If a client of <source-host> wants to connect with <dest-host> <dest-serv> via a SAProuter, the SAProuter checks its route permission before making the connection. If the password and route that SAProuter receives are identical to the entries in the route permission table, SAProuter will make the connection. If the passwords are not identical, SAProuter will not make the connection.

If no route permission table was assigned explicitly to the SAProuter, ./saprouttab is used. If this file is not available, connections are made without a check, that is, all connections are allowed. 

You can include wildcards ("*") in hosts, ports and passwords.

You can include subnetworks in host routes.

Examples:

Address Description
156.56.*.* all host addresses beginning with 156.56
133.27.17.* all host addresses beginning with 133.27.17
156.56.1011xxxx all host addresses from 156.56.176.* to 156.56.191.*.
(This is a binary interpretation of the third byte of the address. ‘x' is a binary wildcard.)
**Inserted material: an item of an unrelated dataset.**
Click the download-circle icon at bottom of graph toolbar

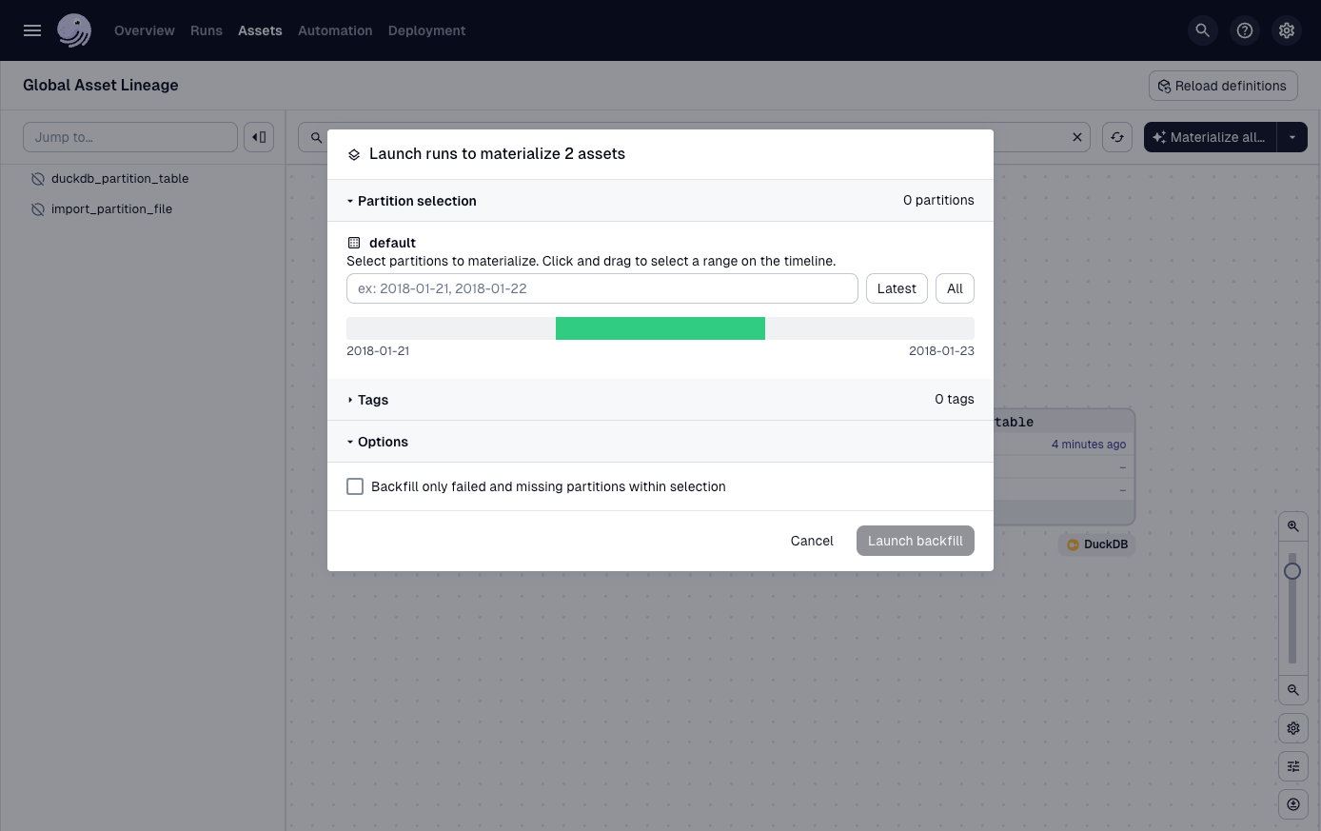(x=1292, y=804)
You can display a sample route permission table on your screen. To do this, call the SAProuter online help: saprouter.

If there are several suitable entries, the first one is selected. This is important for the sequence of the permit/deny rules.

Additional SAProuter Options

Getting SAProuter information from remote computers

You can display a list of all currently active clients in an active SAProuter.

To get a list of the clients for an active SAProuter:

Enter the command: saprouter -l -H host -P password.

If required, you can define a password in the route permission table. If no host name is specified, the program will connect via localhost to the SAProuter on the same host. If the query does not come from the same host, the SAProuter checks whether its route permission table allows the combination: <other_host> localhost <router_service>. This entry can also include a password. The password is checked against the information password sent by the calling program. The host name can also contain a route.

Logging connections

  • connection from (client name / address) 
  • connection to (partner name / address) 
  • partner service 
  • start time 
  • end time 
  • connection requests rejected by the route permission table

Changing the name of the route permission table

When you start your SAProuter, you can enter a route permission table differing from the default setting "saprouttab" using the option -R: saprouter -r -R aclfile (aclfile is the name of the file contained in the route permission table). This is helpful when you need multiple route permission profiles.

Changing the timeout default value for connection setup

When you start your SAProuter, you can change the default timeout setting of five seconds for the connection setup using the option -W: saprouter -r -W timeout (timeout is the new timeout in milliseconds). Use this option if you have problems with dynamically established connections via ISDN or network providers.